___ SUPPLIED DATA

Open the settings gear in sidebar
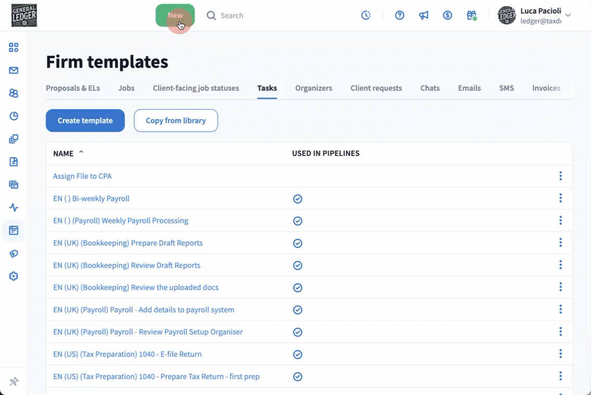Viewport: 591px width, 395px height. 14,276
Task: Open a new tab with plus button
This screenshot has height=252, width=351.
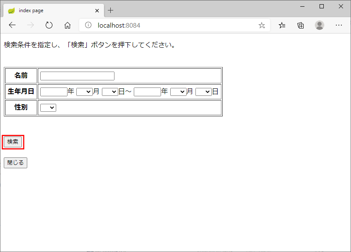Action: [111, 10]
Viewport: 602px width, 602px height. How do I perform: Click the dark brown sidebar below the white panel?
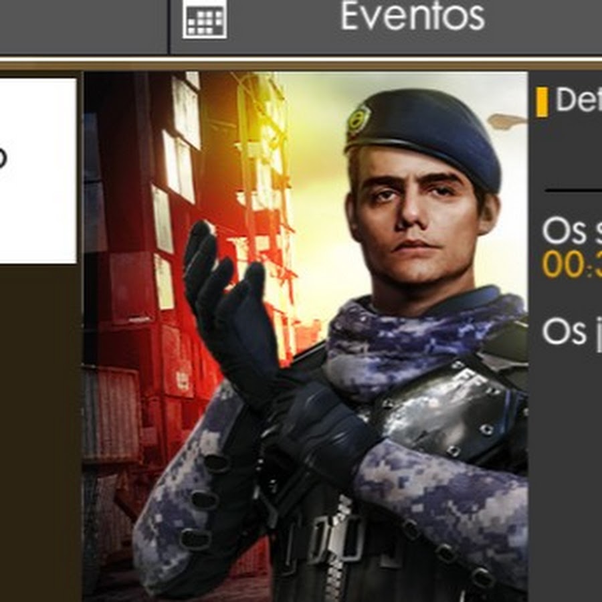(x=40, y=433)
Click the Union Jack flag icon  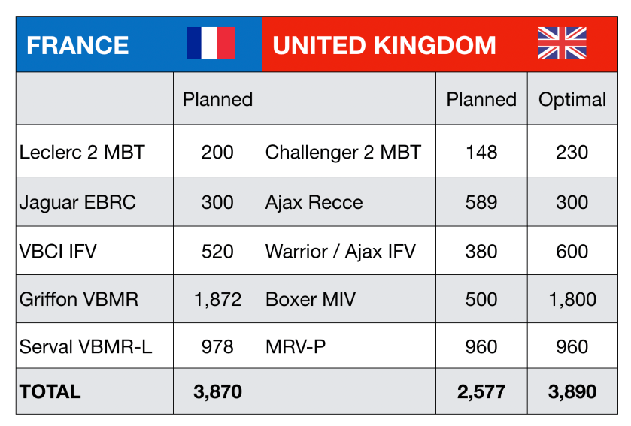point(562,44)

______

**REQUEST**
Copy out each line of the items above that contains the string "sidebar", with case counting.

**REPLY**
Open the settings gear in sidebar
Viewport: 602px width, 602px height. How do I perform: Click the dark brown sidebar below the white panel?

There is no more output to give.